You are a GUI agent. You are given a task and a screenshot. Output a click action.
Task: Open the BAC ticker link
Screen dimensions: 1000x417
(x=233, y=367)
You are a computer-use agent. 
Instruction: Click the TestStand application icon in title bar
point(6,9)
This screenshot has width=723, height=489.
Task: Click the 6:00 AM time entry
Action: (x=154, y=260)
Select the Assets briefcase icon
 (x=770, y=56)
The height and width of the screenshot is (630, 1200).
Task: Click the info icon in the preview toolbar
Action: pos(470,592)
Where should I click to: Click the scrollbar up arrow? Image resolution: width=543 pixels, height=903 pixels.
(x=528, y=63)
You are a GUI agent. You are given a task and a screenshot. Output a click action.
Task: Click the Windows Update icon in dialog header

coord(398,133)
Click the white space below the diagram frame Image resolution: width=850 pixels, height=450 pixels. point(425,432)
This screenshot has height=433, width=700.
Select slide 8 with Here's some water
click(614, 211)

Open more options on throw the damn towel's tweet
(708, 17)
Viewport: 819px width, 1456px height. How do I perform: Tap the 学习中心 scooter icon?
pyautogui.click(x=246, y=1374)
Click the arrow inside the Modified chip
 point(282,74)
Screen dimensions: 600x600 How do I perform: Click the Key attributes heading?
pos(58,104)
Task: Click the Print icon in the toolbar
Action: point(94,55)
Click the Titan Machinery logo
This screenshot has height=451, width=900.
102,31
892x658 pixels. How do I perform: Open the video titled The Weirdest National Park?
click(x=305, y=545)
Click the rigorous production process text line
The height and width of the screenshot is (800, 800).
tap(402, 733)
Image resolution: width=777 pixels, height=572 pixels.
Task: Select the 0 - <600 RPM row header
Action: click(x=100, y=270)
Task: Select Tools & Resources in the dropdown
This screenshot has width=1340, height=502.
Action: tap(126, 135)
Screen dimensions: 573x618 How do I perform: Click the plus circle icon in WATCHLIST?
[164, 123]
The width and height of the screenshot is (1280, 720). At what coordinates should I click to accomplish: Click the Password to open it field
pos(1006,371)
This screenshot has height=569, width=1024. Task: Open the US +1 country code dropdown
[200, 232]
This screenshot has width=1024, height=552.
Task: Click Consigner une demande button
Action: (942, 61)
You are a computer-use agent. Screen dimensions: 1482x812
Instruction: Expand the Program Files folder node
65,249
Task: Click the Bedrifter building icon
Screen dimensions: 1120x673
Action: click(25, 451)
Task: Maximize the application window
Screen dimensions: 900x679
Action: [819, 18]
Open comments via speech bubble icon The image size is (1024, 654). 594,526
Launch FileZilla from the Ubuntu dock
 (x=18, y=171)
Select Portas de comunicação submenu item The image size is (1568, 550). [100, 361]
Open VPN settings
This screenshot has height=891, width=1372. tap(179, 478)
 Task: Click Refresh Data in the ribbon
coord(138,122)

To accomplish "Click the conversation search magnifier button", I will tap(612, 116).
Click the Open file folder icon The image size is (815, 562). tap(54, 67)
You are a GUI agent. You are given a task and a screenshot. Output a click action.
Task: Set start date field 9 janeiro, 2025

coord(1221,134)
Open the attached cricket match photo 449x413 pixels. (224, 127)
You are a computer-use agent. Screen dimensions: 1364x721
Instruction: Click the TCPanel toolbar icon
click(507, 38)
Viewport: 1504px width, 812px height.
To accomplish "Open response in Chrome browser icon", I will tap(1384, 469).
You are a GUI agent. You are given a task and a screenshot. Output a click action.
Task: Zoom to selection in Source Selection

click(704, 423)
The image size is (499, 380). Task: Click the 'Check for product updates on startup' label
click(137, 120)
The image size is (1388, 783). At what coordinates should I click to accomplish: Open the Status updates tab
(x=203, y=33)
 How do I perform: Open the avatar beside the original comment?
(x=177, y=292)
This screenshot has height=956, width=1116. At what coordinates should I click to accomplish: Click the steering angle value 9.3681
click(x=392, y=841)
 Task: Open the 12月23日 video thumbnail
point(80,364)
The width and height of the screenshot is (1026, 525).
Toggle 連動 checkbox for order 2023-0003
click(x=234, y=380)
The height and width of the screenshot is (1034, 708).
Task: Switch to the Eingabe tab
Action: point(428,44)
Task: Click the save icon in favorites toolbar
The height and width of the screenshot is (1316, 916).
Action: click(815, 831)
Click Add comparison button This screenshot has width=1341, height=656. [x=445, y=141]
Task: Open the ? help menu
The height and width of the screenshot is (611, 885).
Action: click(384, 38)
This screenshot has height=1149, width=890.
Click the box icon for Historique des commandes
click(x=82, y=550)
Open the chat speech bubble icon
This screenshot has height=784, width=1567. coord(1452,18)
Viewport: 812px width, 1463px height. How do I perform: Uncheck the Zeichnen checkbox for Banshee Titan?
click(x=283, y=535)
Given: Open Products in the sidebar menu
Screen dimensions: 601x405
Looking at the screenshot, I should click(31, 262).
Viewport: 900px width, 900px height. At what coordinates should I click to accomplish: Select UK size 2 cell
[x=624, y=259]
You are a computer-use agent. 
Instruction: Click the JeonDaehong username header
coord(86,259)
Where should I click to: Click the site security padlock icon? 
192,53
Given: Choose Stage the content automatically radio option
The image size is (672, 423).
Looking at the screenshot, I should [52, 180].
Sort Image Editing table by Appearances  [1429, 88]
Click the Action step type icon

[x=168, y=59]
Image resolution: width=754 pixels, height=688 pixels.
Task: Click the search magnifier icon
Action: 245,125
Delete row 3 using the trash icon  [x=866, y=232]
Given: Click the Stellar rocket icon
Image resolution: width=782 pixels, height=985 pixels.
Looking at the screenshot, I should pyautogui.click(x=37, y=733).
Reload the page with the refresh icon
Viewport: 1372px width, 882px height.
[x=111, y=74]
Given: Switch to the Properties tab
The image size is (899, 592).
________________________
» Action item
Looking back over the data above, restate word for word the lines that begin at the line with "Select Portas de" and end at the line with "Click the Open", inclusive.

» Written response
Select Portas de comunicação submenu item The image size is (1568, 550). [100, 361]
Open VPN settings
This screenshot has height=891, width=1372. tap(179, 478)
 Task: Click Refresh Data in the ribbon
coord(138,122)

To accomplish "Click the conversation search magnifier button", I will tap(612, 116).
Click the Open file folder icon The image size is (815, 562). tap(54, 67)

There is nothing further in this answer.